某月某日、ということで、わずか三日間のボルドー滞在中に、父ちゃんが、舐めたり、飲み干したワインは、47杯を超えた。(もしかしたら50杯くらい、飲んだかも。酔っていて、わからなくなったワインもかなりある!)
実際に、数多くのワイン生産者さんとも会った。
マジで、全員、熱血で、情熱のかたまりで、今時、こんなに自分の仕事にピュアに向かい合える人がいるんだ、と感動をしたほど、人間力あふれるワインとの出会いであった。
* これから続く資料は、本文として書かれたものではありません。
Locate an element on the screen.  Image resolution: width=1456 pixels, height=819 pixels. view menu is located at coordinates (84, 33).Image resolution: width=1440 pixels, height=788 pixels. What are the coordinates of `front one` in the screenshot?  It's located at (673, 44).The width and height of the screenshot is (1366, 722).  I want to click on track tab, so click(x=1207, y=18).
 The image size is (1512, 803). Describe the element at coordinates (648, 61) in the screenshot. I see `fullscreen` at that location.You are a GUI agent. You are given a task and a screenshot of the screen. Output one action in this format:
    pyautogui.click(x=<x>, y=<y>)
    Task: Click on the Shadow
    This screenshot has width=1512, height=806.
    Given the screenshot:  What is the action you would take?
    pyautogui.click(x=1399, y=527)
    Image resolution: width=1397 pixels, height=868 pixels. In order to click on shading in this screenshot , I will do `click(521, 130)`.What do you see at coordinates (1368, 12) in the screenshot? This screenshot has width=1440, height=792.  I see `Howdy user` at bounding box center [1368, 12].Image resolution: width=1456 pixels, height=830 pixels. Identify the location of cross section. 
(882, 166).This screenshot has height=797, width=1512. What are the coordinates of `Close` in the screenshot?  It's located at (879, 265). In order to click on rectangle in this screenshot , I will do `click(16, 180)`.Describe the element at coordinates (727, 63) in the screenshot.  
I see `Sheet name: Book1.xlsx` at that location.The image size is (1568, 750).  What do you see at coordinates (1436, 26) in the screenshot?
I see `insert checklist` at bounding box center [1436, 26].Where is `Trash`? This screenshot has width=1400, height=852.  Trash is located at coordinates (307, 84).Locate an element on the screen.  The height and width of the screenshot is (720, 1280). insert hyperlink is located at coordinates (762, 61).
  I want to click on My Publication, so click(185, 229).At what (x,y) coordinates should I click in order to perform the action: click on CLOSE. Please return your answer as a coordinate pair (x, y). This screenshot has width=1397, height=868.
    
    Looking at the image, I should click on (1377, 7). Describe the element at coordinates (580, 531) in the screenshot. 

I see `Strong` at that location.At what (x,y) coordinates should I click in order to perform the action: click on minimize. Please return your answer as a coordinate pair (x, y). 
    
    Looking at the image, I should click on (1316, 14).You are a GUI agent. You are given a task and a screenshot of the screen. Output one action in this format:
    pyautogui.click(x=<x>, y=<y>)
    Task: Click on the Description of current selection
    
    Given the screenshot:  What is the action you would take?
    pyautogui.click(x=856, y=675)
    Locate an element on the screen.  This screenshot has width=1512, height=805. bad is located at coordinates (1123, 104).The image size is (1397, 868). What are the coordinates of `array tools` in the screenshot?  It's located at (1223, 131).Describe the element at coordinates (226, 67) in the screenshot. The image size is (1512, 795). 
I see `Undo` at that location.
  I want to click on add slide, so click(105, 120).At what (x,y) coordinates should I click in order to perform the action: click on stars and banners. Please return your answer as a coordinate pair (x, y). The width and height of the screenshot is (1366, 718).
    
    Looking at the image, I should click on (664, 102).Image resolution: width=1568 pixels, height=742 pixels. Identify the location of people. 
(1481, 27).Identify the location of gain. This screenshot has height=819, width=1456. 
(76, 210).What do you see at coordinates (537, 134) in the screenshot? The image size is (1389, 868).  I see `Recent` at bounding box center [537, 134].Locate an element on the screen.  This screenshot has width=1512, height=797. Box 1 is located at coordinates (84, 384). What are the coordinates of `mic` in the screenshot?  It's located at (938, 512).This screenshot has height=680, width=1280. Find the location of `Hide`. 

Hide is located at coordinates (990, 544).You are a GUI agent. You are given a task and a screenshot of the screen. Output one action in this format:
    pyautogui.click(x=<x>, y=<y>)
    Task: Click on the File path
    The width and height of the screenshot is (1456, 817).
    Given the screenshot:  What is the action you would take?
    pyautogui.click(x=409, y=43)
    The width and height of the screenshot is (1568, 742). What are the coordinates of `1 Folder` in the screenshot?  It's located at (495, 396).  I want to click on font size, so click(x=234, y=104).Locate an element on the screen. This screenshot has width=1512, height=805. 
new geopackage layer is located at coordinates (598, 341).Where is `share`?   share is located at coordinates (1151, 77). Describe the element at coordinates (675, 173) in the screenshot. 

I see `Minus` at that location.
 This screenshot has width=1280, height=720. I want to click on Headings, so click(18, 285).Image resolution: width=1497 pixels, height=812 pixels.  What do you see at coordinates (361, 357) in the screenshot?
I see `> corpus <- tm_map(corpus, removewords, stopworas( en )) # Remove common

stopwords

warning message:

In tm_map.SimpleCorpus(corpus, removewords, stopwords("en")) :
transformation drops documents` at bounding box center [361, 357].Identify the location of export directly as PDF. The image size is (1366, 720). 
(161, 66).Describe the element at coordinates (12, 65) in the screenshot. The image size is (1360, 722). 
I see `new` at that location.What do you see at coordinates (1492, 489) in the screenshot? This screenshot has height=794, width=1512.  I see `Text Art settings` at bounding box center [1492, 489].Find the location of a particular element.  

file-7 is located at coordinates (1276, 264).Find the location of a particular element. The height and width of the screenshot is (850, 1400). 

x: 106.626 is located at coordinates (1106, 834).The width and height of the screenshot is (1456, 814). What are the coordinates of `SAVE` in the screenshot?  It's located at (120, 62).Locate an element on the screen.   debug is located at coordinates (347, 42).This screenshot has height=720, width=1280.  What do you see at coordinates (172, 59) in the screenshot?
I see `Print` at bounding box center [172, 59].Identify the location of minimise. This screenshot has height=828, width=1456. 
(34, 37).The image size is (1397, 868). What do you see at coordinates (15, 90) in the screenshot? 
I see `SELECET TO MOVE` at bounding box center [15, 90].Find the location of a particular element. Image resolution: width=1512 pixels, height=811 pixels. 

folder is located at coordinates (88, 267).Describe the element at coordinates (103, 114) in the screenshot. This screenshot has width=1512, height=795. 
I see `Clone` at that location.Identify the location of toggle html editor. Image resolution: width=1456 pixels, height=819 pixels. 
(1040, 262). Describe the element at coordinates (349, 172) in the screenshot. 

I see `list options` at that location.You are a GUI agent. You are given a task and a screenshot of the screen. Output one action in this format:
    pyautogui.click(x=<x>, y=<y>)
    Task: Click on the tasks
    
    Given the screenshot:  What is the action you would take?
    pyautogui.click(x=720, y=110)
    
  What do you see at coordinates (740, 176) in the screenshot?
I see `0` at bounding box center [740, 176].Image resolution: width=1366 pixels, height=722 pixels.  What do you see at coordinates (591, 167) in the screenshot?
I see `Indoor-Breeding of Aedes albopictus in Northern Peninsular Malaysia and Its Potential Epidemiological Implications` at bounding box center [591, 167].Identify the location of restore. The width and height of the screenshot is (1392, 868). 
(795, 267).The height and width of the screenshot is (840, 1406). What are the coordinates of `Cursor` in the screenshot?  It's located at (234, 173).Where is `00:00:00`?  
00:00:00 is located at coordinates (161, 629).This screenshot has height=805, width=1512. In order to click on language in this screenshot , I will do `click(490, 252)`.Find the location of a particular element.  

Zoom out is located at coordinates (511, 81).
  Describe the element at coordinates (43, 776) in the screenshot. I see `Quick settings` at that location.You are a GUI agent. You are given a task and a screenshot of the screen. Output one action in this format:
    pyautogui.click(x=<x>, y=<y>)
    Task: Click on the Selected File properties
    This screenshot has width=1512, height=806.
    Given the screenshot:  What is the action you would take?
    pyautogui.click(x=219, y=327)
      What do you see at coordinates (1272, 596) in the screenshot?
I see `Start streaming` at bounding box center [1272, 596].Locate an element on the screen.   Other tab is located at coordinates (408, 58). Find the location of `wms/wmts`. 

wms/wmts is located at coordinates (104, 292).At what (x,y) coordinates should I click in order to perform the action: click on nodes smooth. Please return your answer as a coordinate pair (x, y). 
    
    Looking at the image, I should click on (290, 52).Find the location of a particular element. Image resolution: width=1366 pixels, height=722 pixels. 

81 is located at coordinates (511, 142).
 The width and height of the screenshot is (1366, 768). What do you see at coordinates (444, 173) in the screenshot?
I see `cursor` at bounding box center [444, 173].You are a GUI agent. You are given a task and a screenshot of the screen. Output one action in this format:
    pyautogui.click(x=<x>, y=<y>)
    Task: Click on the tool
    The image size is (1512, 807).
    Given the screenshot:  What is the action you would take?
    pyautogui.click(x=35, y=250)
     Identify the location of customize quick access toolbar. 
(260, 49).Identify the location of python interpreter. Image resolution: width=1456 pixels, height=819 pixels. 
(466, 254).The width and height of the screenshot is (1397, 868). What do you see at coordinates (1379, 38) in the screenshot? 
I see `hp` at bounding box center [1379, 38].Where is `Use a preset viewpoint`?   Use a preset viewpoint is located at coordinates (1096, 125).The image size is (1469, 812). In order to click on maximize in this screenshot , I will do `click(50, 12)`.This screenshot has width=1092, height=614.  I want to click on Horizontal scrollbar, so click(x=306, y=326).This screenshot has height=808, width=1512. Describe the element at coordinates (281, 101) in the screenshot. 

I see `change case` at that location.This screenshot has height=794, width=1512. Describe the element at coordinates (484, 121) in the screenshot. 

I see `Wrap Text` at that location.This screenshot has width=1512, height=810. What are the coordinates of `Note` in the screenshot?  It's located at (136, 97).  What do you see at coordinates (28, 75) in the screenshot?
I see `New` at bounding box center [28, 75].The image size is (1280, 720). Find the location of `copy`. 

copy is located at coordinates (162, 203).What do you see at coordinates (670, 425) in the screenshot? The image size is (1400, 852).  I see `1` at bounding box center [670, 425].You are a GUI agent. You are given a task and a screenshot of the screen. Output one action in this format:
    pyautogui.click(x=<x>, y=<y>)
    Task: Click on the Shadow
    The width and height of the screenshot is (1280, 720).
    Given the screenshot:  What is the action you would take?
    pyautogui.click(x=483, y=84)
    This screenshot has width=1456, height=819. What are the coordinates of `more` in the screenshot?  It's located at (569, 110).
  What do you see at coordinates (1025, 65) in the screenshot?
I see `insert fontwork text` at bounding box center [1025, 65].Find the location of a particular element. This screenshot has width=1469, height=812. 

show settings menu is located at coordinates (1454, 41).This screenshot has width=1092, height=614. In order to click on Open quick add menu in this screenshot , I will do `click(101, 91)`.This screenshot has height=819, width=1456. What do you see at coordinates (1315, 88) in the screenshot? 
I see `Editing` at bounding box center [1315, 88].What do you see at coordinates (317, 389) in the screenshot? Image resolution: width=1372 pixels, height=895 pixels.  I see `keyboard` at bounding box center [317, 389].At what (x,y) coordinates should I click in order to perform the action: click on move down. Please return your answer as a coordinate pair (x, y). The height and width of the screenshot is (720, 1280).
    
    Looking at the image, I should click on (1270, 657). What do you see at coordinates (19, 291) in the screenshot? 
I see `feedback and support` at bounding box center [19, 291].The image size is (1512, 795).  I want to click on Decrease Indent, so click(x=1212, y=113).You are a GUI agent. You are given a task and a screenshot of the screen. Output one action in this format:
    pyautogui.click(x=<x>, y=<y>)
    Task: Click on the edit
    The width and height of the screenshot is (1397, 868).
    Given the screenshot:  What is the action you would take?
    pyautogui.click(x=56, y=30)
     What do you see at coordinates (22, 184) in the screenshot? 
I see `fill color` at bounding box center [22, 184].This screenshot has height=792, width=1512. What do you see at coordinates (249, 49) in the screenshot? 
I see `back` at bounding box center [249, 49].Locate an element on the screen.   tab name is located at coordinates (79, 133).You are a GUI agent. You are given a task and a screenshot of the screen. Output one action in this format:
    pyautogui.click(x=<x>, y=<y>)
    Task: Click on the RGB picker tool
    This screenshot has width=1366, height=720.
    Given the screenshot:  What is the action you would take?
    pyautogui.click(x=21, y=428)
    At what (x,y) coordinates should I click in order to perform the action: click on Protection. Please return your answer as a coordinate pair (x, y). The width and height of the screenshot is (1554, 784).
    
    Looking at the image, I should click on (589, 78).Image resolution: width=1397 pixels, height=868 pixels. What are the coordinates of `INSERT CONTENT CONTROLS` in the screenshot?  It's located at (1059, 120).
無事にワイン学校も卒業ができ(短かっ!)、そんな?ボルドーワインに精通した父ちゃんによる、個人的に気に入ったボルドーワインを今日は、みなさんに、ご紹介させていただきたい。
まず、ボルドーといえば、圧倒的に赤だけれど、近年、ボルドーは白ワインにも力をいれはじめている。
今回も、いろいろと白を飲み比べたが、ボルドーワイン協会のシャトーさんと初日に飲んだ、Chateu FonreaudのLe Gygne 2019(シャトー・フォンレオのル・シーニュ)が、圧倒的に、素晴らしかった。
ネットで調べたところ、日本でも買えるが、3400円であった。(この料金であれば、かなりお得だと思う)
実際、このレベルだと、2倍とか3倍とかの値段がしてもおかしくない。
ミネラル感のバランスがめっちゃよく、果実感も強い。
広がり、深み、夏の交響楽団のようなうっとりする重厚感もある。
ソーヴィニオン・ブラン60%、セミヨン15%、ミュスカデ15%、(ぼくの嫌いなミュスカデだが、ここではいい味を出している)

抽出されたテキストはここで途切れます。